Locate each line with the string "will" in the listing below and copy it.
#### Dataset extract
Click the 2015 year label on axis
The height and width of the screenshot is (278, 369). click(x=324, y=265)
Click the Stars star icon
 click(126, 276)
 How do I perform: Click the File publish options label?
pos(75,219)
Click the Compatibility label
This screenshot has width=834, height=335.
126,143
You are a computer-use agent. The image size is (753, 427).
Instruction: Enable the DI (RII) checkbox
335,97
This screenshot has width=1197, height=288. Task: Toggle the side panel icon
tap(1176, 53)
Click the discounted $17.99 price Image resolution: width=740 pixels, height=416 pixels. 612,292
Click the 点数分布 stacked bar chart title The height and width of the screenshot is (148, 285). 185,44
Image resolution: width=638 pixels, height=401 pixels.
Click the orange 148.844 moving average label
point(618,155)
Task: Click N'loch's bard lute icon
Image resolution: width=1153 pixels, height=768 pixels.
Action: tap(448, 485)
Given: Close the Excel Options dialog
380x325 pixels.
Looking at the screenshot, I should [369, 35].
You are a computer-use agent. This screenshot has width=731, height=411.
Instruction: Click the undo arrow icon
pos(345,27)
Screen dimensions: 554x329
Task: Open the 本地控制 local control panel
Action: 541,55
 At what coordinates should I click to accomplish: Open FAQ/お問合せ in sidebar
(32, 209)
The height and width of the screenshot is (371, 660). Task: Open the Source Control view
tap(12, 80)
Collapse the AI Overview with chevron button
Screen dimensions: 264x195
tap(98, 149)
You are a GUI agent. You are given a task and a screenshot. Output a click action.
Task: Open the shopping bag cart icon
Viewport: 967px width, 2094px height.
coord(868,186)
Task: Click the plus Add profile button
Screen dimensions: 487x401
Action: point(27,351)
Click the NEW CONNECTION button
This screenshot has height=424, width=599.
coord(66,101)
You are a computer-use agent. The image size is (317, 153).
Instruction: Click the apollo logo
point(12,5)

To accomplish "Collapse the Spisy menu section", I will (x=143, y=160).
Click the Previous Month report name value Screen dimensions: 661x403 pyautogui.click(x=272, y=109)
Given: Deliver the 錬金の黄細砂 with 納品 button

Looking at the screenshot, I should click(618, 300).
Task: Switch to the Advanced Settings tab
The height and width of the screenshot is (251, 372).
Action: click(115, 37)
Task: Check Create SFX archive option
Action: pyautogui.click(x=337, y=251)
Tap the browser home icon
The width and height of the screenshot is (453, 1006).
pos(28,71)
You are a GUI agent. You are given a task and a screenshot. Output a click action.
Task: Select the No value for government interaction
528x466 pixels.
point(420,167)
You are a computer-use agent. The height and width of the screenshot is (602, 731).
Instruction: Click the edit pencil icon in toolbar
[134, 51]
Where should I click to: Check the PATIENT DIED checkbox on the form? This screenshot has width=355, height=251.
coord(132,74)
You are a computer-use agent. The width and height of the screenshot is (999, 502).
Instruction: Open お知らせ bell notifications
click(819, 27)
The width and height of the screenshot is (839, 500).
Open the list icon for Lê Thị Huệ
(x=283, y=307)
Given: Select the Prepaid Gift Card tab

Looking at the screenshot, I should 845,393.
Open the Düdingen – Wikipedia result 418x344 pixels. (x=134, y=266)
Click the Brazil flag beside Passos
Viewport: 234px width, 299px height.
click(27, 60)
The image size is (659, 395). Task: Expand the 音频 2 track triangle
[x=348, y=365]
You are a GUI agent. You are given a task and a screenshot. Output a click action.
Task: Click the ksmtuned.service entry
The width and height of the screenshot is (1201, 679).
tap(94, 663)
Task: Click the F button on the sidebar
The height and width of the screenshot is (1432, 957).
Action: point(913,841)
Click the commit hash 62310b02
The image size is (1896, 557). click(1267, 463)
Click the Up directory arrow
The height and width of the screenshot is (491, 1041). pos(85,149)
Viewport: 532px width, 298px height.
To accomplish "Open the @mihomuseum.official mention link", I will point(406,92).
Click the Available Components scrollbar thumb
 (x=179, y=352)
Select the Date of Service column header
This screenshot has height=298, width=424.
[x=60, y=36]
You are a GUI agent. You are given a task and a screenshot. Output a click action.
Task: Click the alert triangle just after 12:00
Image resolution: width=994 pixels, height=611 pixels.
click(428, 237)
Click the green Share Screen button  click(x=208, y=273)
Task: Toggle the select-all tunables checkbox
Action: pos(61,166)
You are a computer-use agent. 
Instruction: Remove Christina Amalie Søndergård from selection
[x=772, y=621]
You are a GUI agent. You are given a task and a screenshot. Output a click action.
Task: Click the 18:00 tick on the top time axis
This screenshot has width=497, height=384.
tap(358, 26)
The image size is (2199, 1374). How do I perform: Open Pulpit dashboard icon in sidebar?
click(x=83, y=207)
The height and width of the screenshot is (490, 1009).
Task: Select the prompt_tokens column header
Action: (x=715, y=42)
########
#### Written answer:
To accomplish "Collapse the Spisy menu section", I will (x=143, y=160).
To accomplish "Open the @mihomuseum.official mention link", I will point(406,92).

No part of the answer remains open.